НАТО и – шире – трансатлантическому сообществу уделяется такое внимание по одной причине. Североатлантический альянс, вышедший победителем из холодной войны, долгое время представлялся эталонным блоком, по модели которого должны строиться и другие союзы. Если он (а туда входят культурно-исторически однородные страны) дал трещины, тем более трудно ожидать возникновения прочных союзов между государствами с очень разным багажом.
Образец партнерства нового типа, построенного практически по заветам Рамсфельда – не на основании общих ценностей и долгосрочных совпадающих интересов, а для решения конкретной важной задачи, – Астанинский формат. Не стоит питать иллюзии, что между Россией, Турцией и Ираном царят доверие и симпатии. Зато есть точное понимание того, что все трое друг другу необходимы и без взаимодействия всем будет хуже (в Сирии). Как оказалось, это прочная основа. Другой вариант – российско-китайские отношения. Довольно трудно их охарактеризовать. Это точно не союз – обе стороны слишком ценят свободу действий, чтобы ограничивать ее ради партнера. Это не эксклюзивные связи – и Москва, и особенно Пекин не хотят, чтобы их сближение шло в ущерб каким-то из их прочих контактов. Это партнерство, но в его основе очень сложносочиненный набор отношений – разных в различных сферах. В ценностном смысле явно нет совпадения. Но логика развития обоих государств подводит к целесообразности все более тесной координации действий. Именно целесообразности – расчет намного весомее эмоций.
Описания видов взаимодействия – не умозрительные рассуждения. Происходят события, которые перечертят карту альянсов. Решение по «Северному потоку‑2». Промежуточный финиш в острой политической борьбе в США с выявлением устойчивости Трампа – дело не в нем лично, а в том, насколько его линия на откровенный меркантилизм долгосрочна. Финальная фаза сирийского военного противостояния – коллизия вокруг Идлиба, которую не решить без очень серьезной фиксации некоей расстановки сил. Выработка Китаем нового языка, на котором он будет говорить с миром, – прежние заклинания о всеобщей гармонии больше не работают. Изменение партийно-политического ландшафта Европы – прежде всего из-за темы миграции. Непонятное положение Великобритании после брекзита. Все это не перечень неких вопросов на будущее, а то, что случится в ближайшие месяцы, в новом политическом сезоне, который принято отсчитывать с сентября.

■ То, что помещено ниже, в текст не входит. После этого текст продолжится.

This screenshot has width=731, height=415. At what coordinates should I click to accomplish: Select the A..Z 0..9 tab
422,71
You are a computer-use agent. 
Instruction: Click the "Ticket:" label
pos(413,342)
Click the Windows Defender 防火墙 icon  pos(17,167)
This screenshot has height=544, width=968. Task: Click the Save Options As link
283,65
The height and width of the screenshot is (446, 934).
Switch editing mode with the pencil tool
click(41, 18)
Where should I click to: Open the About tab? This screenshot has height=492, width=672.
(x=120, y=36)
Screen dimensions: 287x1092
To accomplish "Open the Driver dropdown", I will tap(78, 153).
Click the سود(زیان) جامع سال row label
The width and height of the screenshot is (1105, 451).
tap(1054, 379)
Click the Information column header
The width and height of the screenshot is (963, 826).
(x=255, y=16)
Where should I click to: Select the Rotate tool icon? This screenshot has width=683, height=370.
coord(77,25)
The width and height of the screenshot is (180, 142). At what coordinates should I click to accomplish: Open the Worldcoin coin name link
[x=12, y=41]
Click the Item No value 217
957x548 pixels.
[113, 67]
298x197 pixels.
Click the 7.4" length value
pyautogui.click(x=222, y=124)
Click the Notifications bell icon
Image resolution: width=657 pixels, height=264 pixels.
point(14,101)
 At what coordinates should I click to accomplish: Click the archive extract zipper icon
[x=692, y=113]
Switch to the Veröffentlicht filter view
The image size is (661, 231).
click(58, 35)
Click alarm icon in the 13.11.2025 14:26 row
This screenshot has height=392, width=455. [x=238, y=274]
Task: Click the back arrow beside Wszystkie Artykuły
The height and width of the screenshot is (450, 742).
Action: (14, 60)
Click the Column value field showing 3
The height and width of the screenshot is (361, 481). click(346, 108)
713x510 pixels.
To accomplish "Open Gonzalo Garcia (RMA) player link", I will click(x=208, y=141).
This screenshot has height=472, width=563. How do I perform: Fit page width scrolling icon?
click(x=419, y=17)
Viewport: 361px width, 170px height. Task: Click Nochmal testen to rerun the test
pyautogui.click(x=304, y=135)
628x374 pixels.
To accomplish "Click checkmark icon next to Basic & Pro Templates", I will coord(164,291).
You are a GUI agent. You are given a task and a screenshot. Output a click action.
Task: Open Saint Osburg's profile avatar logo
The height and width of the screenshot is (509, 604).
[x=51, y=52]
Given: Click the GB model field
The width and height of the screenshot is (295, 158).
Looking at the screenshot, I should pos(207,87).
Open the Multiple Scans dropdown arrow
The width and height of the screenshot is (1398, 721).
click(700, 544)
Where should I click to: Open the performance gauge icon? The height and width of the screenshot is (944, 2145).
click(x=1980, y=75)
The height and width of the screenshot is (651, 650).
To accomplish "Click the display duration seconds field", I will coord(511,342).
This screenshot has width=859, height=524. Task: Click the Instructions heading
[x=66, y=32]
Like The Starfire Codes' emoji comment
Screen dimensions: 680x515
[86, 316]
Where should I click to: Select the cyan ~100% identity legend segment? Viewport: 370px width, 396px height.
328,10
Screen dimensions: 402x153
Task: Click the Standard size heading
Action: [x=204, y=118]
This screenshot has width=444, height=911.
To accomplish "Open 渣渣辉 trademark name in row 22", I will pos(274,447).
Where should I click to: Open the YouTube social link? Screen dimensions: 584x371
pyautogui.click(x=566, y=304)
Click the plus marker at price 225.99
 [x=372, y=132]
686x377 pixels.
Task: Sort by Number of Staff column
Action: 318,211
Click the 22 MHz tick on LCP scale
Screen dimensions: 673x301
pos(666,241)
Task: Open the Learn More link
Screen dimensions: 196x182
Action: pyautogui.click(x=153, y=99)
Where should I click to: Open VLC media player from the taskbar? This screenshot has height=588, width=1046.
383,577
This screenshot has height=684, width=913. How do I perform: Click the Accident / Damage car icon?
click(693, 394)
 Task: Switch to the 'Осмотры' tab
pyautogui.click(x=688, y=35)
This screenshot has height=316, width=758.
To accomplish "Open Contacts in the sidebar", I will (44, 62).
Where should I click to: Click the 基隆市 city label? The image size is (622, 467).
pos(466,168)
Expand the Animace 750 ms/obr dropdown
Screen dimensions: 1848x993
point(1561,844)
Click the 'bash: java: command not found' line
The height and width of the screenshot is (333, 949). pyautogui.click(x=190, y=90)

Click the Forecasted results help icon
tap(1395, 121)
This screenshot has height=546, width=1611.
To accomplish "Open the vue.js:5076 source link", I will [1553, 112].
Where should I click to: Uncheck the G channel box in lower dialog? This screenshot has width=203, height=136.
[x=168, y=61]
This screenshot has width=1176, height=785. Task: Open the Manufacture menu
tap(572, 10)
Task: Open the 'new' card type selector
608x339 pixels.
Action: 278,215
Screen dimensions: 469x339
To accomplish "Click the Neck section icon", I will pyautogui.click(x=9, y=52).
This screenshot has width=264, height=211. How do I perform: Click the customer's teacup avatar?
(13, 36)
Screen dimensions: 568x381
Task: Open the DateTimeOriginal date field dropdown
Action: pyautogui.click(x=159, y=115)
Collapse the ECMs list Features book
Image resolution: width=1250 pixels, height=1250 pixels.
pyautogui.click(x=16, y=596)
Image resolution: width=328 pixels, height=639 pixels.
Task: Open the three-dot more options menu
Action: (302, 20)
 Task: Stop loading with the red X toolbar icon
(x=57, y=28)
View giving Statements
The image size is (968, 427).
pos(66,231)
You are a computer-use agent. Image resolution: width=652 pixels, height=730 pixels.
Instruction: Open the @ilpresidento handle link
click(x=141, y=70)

Тема новой природы партнерств актуальна для России, которая находится, скорее, в авангарде изменений. С момента болезненного для нее крушения восточного блока и СССР Москва, в общем, не особенно верит в альянсы, хотя долго и предпринимала усилия для того, чтобы восстановить организации под своей эгидой. Жизнь, однако, показывала, что построение многосторонних структур с целью поддержания престижа либо стремление изобрести некие общие ценности, чтобы воспроизвести модель США – НАТО, не приводит к успеху. Принуждение же к партнерству тех, кто зависит от патрона (политически или экономически), создает шаткие конструкции, в которых «младшие» постоянно шарят глазами по сторонам в поисках альтернативы. Обвальное бегство бывших союзников по военно-политическому блоку к бывшим противникам вызывало очень нервную реакцию, однако со временем восприятие стало меняться. Наиболее четко его выразил Сергей Караганов, полагающий, что распад советского блока принес России «сплошные геостратегические плюсы. Уход ненадежных и дорогостоящих союзников в Восточной Европе снял со страны огромное бремя… Россия больше не субсидирует союзные республики, уровень жизни в которых прежде был, как правило, выше, чем в РСФСР, теперь же граждане этих государств живут в основном значительно хуже и вынуждены ехать в Россию в качестве трудовых мигрантов».
Сетования на то, что у Москвы нет союзников, продолжают звучать и у нас, но скорее по инерции. В результате Россия к моменту, когда многосторонние организации и союзы начинают повсеместно трещать по швам, подошла в лучшей, чем другие, психологической форме. Более благополучным участникам международных отношений такая ситуация представляется непривычной и некомфортной. Москва готова строить отношения на основе текущего совпадения интересов и решения конкретных задач, не претендуя на «братство до гроба». И в нынешней фазе мировой истории это – преимущество.